* [Auszug]:
○ ○ ○ ○ ○ ○ ○

Klar ist dabei, dass das Kino als ein wichtiger Teil der Nutzung schon im Andenken an den etwa vor einem Jahr verstorbenen Artur Brauner, bleiben muss. Wir denken an die Übernahme des Betriebs des Hauses durch eine Genossenschaft. Bei Entwicklung dieser Idee hat die Teilnahme an der Konferenz der Aktion gegen Arbeitsunrecht zum „workers buy-out“ sehr geholfen.
Ist das nicht naiv davon zu träumen, dass das Colosseum als Kulturstätte in Pankow erhalten bliebt? Schließlich hat der vorläufige Insolvenzverwalter die Schließung des Kinos schon vor drei Wochen der Presse verkündet?
Für die Belegschaft war das ein Schlag ins Gesicht.
Der vorläufige Insolvenzverwalter hat im Sinne der Gläubiger die Masse zu schützen. Weshalb er der Presse mitgeteilt hat, dass das Kino wegen Corona schließen müsse ist unklar. Das war nicht im Sinne der Belegschaft, die auch Gläubiger sind.
Ein Großteil der betroffenen Arbeitnehmer hat mich deshalb auch beauftragt dafür Sorge zu tragen, dass der vorläufige Insolvenzverwalter nicht endgültig eingesetzt wird. Das Kino hat in der Vergangenheit bis auf ein, zwei Ausreißer-Jahre immer schwarze Zahlen geschrieben.
Besonders ärgerlich ist, dass anscheinend weder die Kinogesellschaft, noch der vorläufige Insolvenzverwalter daran gedacht haben Coronahilfen in Anspruch zu nehmen. Andere Konzepte als die Schließung wurden meinem Eindruck nach gar nicht geprüft.

○ ○ ○ ○ ○ ○ ○

* [Rohdaten]:
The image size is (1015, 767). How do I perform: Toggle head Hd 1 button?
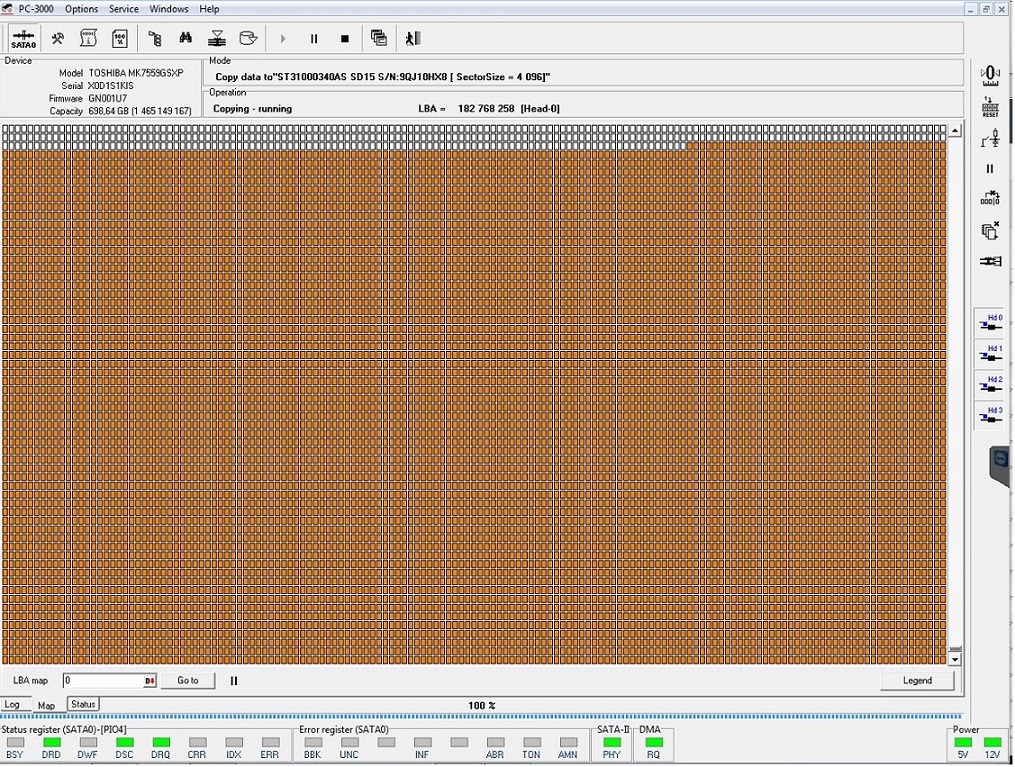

○ ○ ○ ○ ○ ○ ○

* [Zu lösende Aufgaben]:
(1) Zitieren Sie wörtlich aus dem Auszug über das Kino Colosseum: Beginnen Sie bei den Worten „Der vorläufige Insolvenzverwalter hat“ und hören Sie nach „gar nicht geprüft.“ auf.
(2) Schreiben Sie den Text über die Insolvenz des Kinos Colosseum im Anschluss an seinen letzten Satz weiter.

* [Ergebnisse der Übung]:
(1)
Der vorläufige Insolvenzverwalter hat im Sinne der Gläubiger die Masse zu schützen. Weshalb er der Presse mitgeteilt hat, dass das Kino wegen Corona schließen müsse ist unklar. Das war nicht im Sinne der Belegschaft, die auch Gläubiger sind.
Ein Großteil der betroffenen Arbeitnehmer hat mich deshalb auch beauftragt dafür Sorge zu tragen, dass der vorläufige Insolvenzverwalter nicht endgültig eingesetzt wird. Das Kino hat in der Vergangenheit bis auf ein, zwei Ausreißer-Jahre immer schwarze Zahlen geschrieben.
Besonders ärgerlich ist, dass anscheinend weder die Kinogesellschaft, noch der vorläufige Insolvenzverwalter daran gedacht haben Coronahilfen in Anspruch zu nehmen. Andere Konzepte als die Schließung wurden meinem Eindruck nach gar nicht geprüft.

(2)
Aber auch die Erben von Artur „Atze“ Brauner, denen das Gebäude ja gehört, sind gegen die Nutzung als Kino.
Das bisherige Verhalten der Erben ist tatsächlich wie in einem schlechten Film.
Vor einer Schließung ist der Arbeitgeber gesetzlich verpflichtet ausführlich mit dem Betriebsrat über Alternativen zu beraten. Das ist nicht einmal ansatzweise geschehen. Statt dessen verweigert man sogar die Zahlen und Unterlagen, die für die Erarbeitung unser sauberen Alternativkonzepts notwendig wären.
Inhaltlich kam von den Erben bislang auch nichts. Wir sollen anscheinend einfach glauben, dass es keine andere Möglichkeit als die Schließung gibt; ohne dass jemals Alternativen anständig geprüft worden wäre. Finanzielle Hilfen für die Mitarbeiter, die zum Teil nach über zwanzig Jahren ihren Job verlieren sollen und seit Anfang Mai 2020 kein Gehalt mehr bekommen, und ihre Familien wollen die Erben offensichtlich nicht zahlen. Denn ein Sozialplan wurde mit uns nicht besprochen.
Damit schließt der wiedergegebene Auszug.